* [Passage to read]:

C10orf53 is a protein that in humans is encoded by the C10orf53 gene. The gene is located on the positive strand of the DNA and is 30,611 nucleotides in length. The protein is 157 amino acids and the gene has 3 exons. C10orf53 orthologs are found in mammals, birds, reptiles, amphibians, fish, and invertebrates. It is primarily expressed in the testes and at very low levels in the cerebellum, liver, placenta, and trachea.

Gene 
Chromosome 10 open reading frame 53 (10orf53), also known as uncharacterized protein family 0728 (UPF0728), in humans, is encoded by Chromosome 10 (10q11.23), spanning 30,611 nucleotides. The gene is located on the positive strand with 3 identified exons.

Transcript 

The table outlines the two identified isoforms of C10orf53. The most common isoform has 93 amino acids which is a shorter amino acid sequence due to an alternative 3’ terminal exon and distinct C-terminus. Isoform A has a higher frequency of analysis due to it being the longer isoform. The analysis in this article is focused on isoform A.

* [Data section]:
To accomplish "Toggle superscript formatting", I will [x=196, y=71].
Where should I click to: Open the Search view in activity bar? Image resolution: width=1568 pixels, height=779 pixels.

* [What to do]:
A) Summarize the passage on the C10orf53 gene in two sentences.
B) According to the passage on the C10orf53 gene, what is another name for C10orf53?
C) Continue the passage on the C10orf53 gene, picking up after its final sentence.

* [Answers in order]:
A) C10orf53 is a 157-amino-acid human protein encoded by a gene on chromosome 10 (10q11.23) that spans 30,611 nucleotides on the positive strand and has 3 exons. Its orthologs occur in mammals, birds, reptiles, amphibians, fish, and invertebrates, and it is expressed mainly in the testes, with very low levels in the cerebellum, liver, placenta, and trachea.

B) Uncharacterized protein family 0728 (UPF0728).

C)
Structure 
The molecular weight predicted was 17.6 kDa. The isoelectric point for C10orf53 is estimated to be 6.36 pl

Secondary 

 MPKNAVVILRYGPYSAAGLPVEHHTFRLQGLQAVLAIDGHEVILEKIEDWNVVELMVNEEVIFHCNI         67

 CCCCCSSSSSSCCCHHCCSSSSSCHHHHHHHHHHHHHCCCSSSSSSSCCCCSSSSSSCCCSSSSSCC         67

 KDLEFGKLTPSSDKRTTSSSRLTFHQLSSPCRMKVSPLQQFPQKTQDLTCTVLAQIGSCIHFQTNLC         134

 CCCCCCCCCHHHHHHHHHHHHHHHHCCCCHHHHCCCHHHHCCCCCCCSSSSSHHHHCCSSSSSCCCC         134

 DLGWPGLDHMLISGLEKRGTQPY                                                     157

 CCCCCCCHHHHHHHHHHCCCCCC                                                     157
The secondary structure above illustrates the estimated secondary structure for Isoform A of C10orf53. The C that are italicized indicate that the amino acid is located within a coil, the bolded S is referring to the amino acid being in a strand, and the underlined H shows the amino acid is in a helix. The strand and helix structures can then be translated into the predicted tertiary structure done through I-TASSER.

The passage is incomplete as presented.